Pixel coordinate grounding data
BEGIN

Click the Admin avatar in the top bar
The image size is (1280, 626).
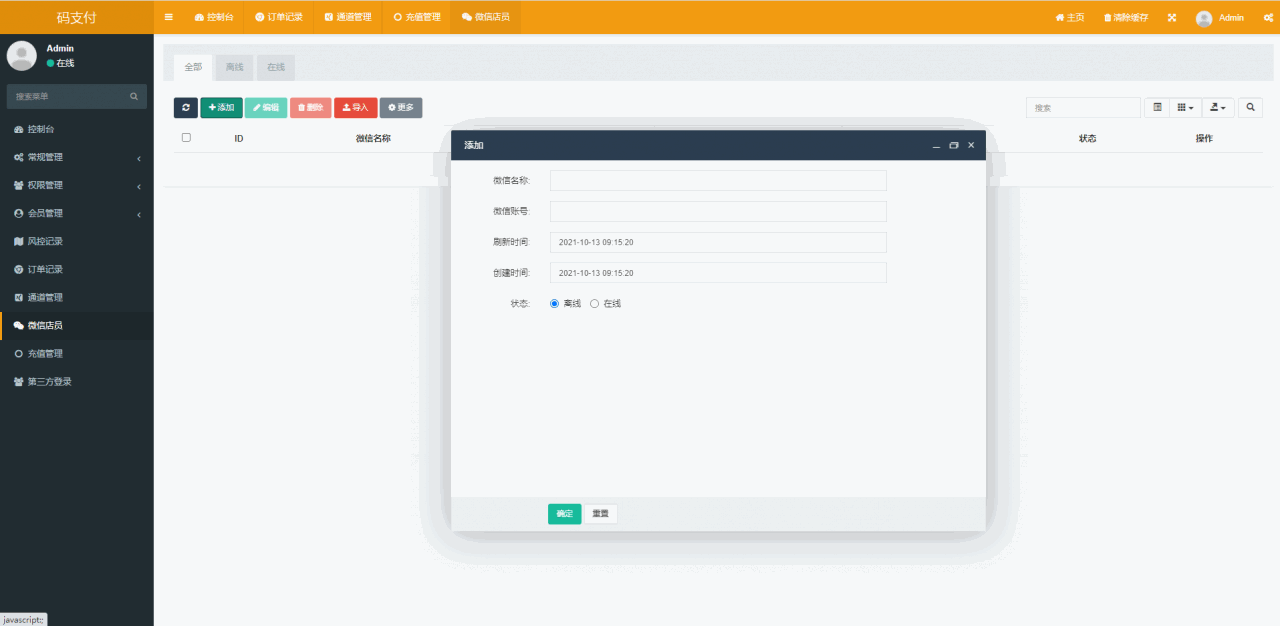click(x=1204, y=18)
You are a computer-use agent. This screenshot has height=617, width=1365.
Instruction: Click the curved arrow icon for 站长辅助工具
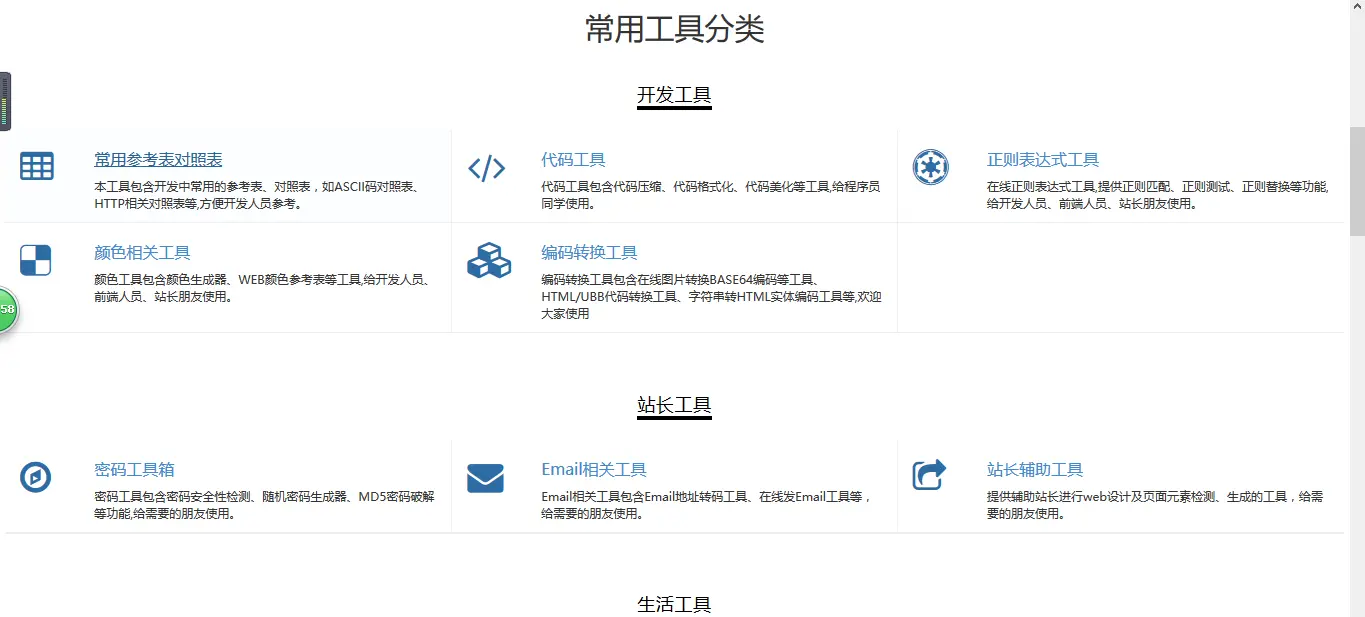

END

**Activity**
Every record above should be set down exactly, with the pictures left out.

**Exercise output**
Click the Admin avatar in the top bar
The image size is (1280, 626).
click(x=1204, y=18)
You are a computer-use agent. This screenshot has height=617, width=1365.
Instruction: Click the curved arrow icon for 站长辅助工具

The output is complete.